Texte sélectionné.
# # # #
Une ressource citée par un des panelistes: la Ceinture alimen-terre liégeoise

Quelle est la profondeur des liens historiques et indigènes de l’humanité avec le mode de vie biorégional ? De quelle manière les individus peuvent-ils commencer à s’engager dans leurs biorégions locales et contribuer à un avenir régénérateur ? Enfin, comment un plus grand nombre d’êtres humains connectés et en relation avec la terre peuvent-ils influencer les sociétés et les cultures futures pour qu’elles soient plus en phase avec le bien-être de toutes les formes de vie ?

What is a Bioregion, and why do they matter?

Une vidéo de moins de 5 minutes, introduction au concept de biogégion. (sous-titres en français disponibles)

HABITER

Une autre vision de l’habiter, de la famille, des soins (care).

Une entrevue audio de 44 minutes. Feeling at Home Transforming the Politics of Housing
« Alva Gotby remet en question le mythe de l’accession à la propriété en tant que succès et plaide en faveur d’une politique de transformation qui privilégie la stabilité, la prise en charge et la communauté plutôt que le profit, en faisant valoir qu’un système de logement juste pourrait révolutionner l’existence quotidienne. »

Le livre – Feeling at Home: Transforming the Politics of Housing par Alva Gotby, une écrivaine et une organisatrice.

La construction de logements au « prix du marché » ne résout pas la crise du logement abordable.

« Dans les trois arrondissements montréalais les plus pauvres, soit Montréal-Nord, Villeray–Saint-Michel–Parc-Extension et Le Sud-Ouest, [les loyers moyens] ont respectivement augmenté de 48 %, 59 % et 92 %. »
L’abordabilité n’a rien de naturel, elle « résulte la plupart du temps de politiques qui ont été adoptées dans le but précis de la préserver. »
L’abordabilité ne coule pas de source en habitation par Louis Gaudreau et Renaud Goyer, Le Devoir.

Le gouvernement du Québec rend disponibles ses terrains

Mesure phare de la Stratégie québécoise en habitation déposée en août dernier, celui-ci vise à rendre disponibles des terrains et bâtiments afin que les offices d’habitation, les organismes à but non lucratif et les coopératives d’habitation développent rapidement des projets d’habitation.
# # # #
Lignes enregistrées.

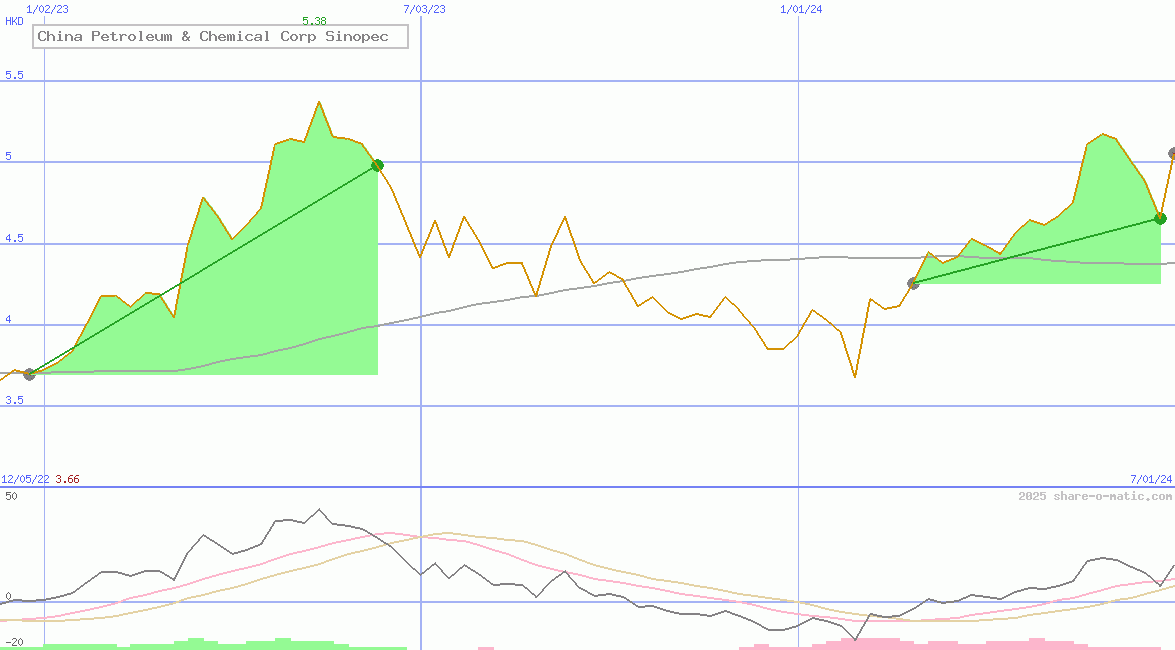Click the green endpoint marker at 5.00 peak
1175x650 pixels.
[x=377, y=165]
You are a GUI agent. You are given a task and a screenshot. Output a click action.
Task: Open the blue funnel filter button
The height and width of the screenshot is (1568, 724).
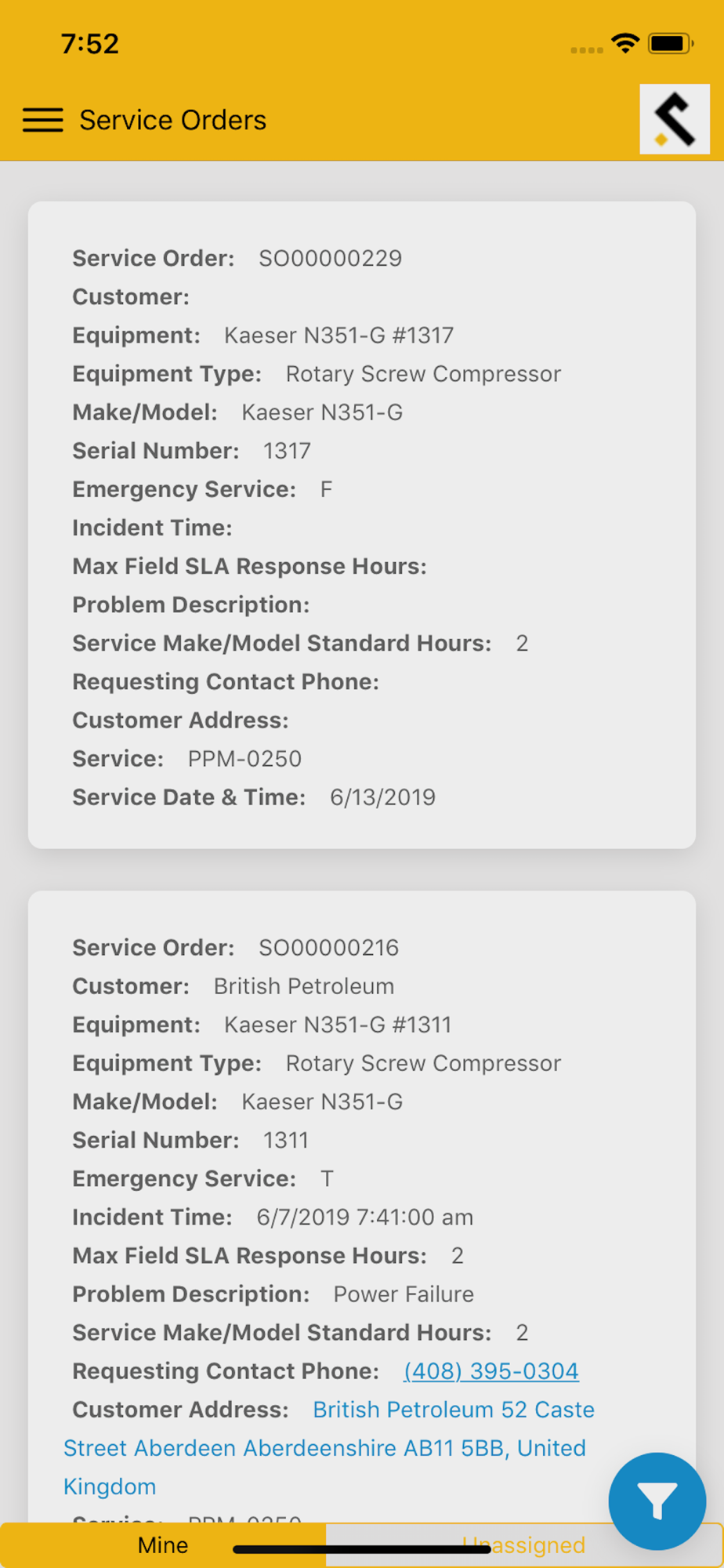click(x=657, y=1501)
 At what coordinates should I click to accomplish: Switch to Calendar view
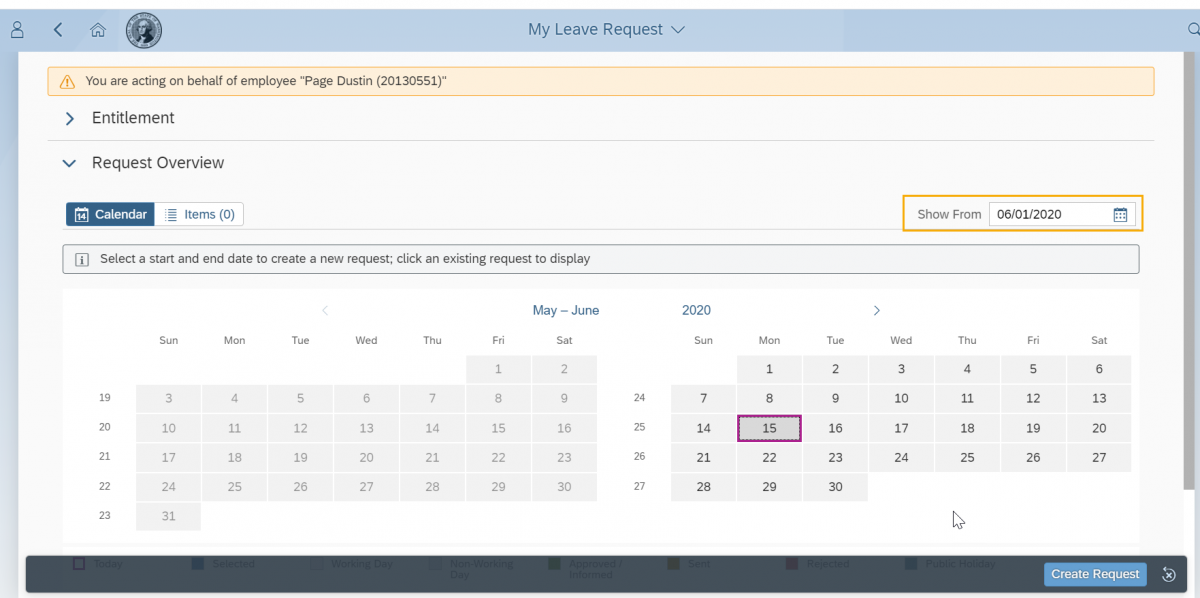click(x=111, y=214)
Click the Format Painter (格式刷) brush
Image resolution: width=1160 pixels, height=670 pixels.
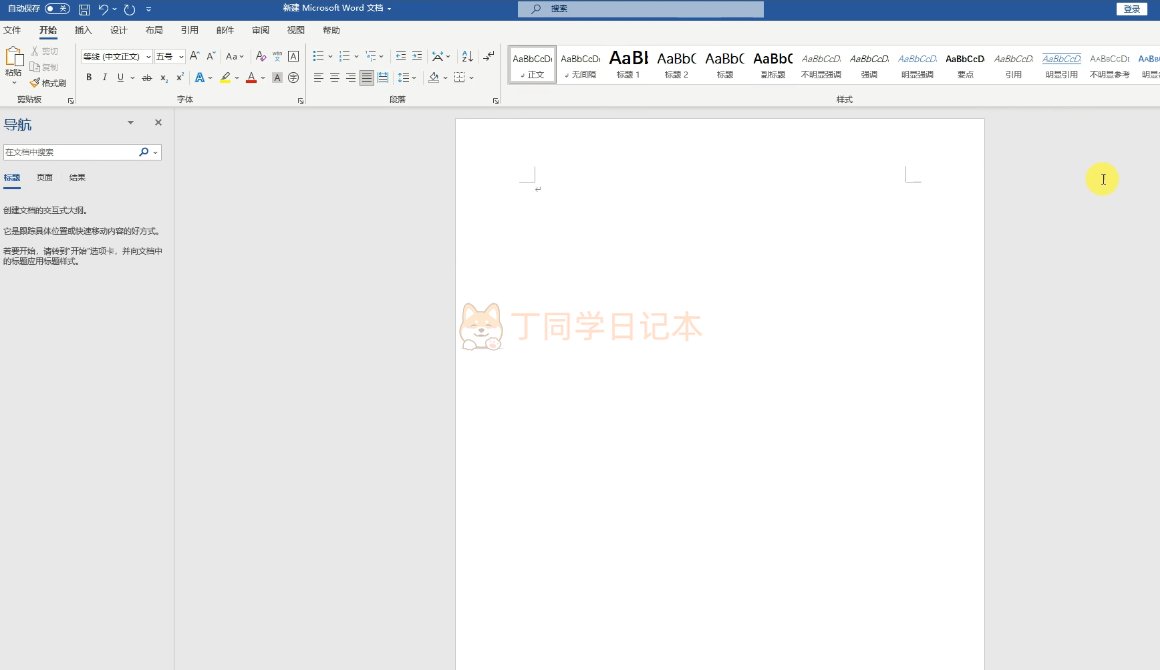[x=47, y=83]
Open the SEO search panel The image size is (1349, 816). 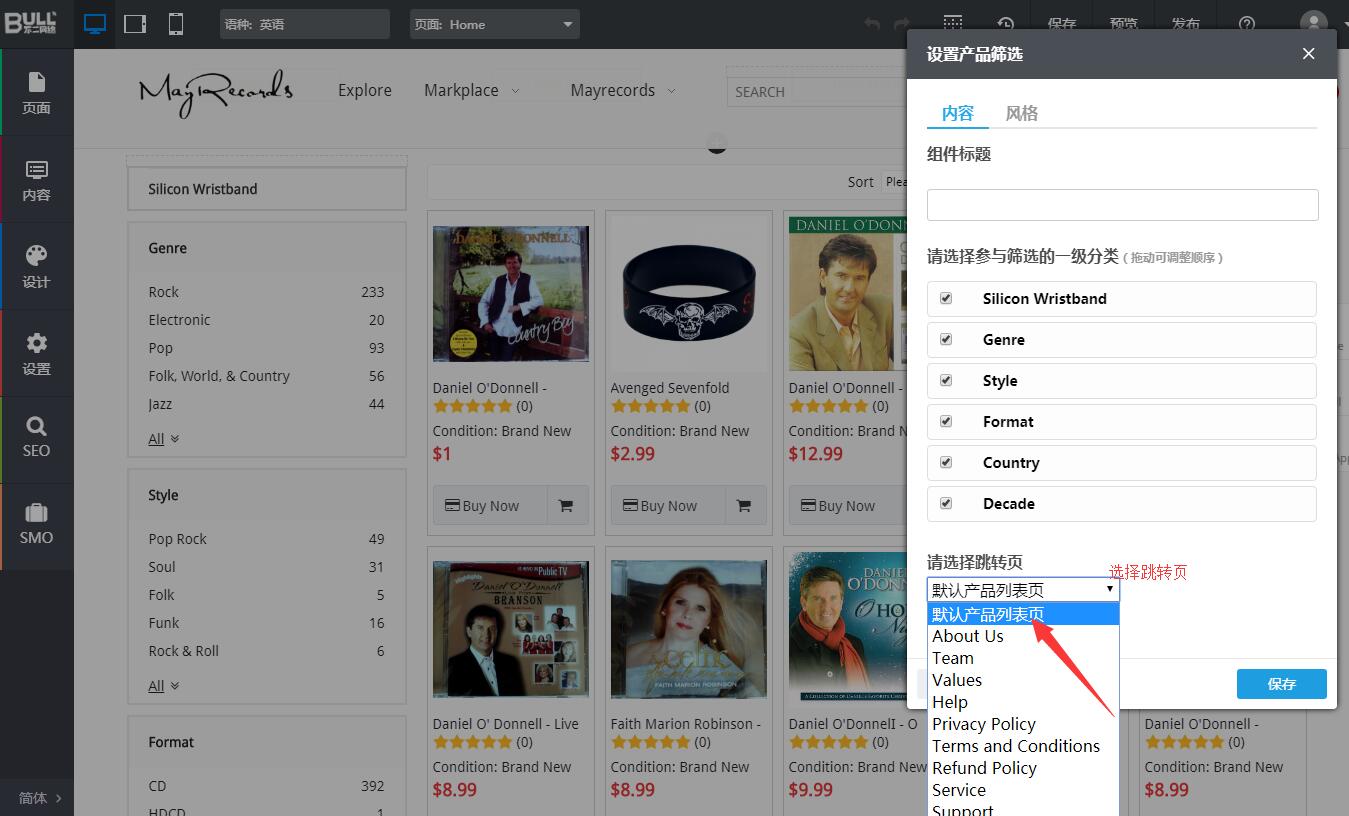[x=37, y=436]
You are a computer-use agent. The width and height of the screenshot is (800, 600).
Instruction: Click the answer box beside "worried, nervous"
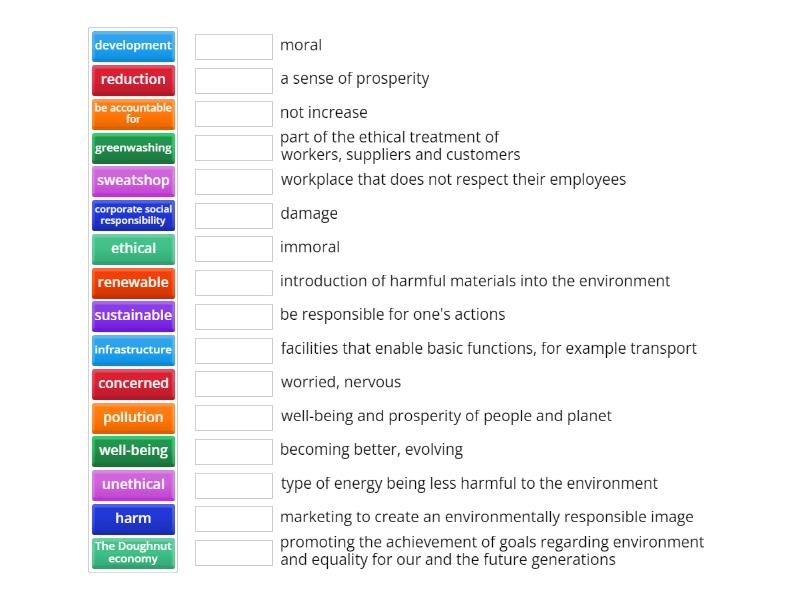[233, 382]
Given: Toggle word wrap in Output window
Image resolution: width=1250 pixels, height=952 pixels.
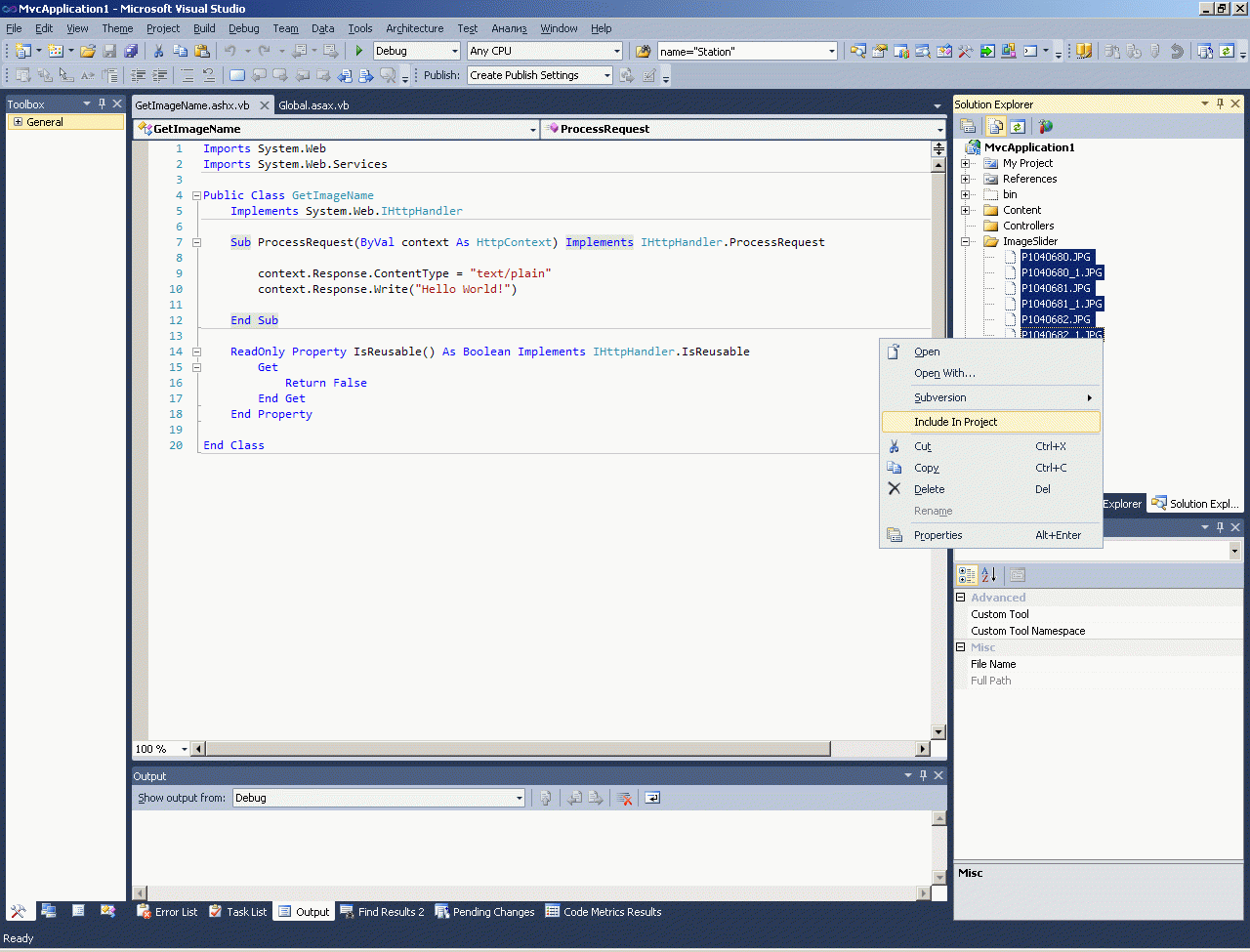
# # # #
Consignes.
1) Modifiez le passage du texte sélectionné situé entre « Une autre vision » et « et une organisatrice. », inclus, en y remplaçant « profit » par « rendement ».
2) D'après le texte sélectionné, de quel pourcentage les loyers moyens ont-ils augmenté dans l'arrondissement du Sud-Ouest ?

Résultats finaux.
1)
Une autre vision de l’habiter, de la famille, des soins (care).

Une entrevue audio de 44 minutes. Feeling at Home Transforming the Politics of Housing
« Alva Gotby remet en question le mythe de l’accession à la propriété en tant que succès et plaide en faveur d’une politique de transformation qui privilégie la stabilité, la prise en charge et la communauté plutôt que le rendement, en faisant valoir qu’un système de logement juste pourrait révolutionner l’existence quotidienne. »

Le livre – Feeling at Home: Transforming the Politics of Housing par Alva Gotby, une écrivaine et une organisatrice.

2) Ils ont augmenté de 92 %.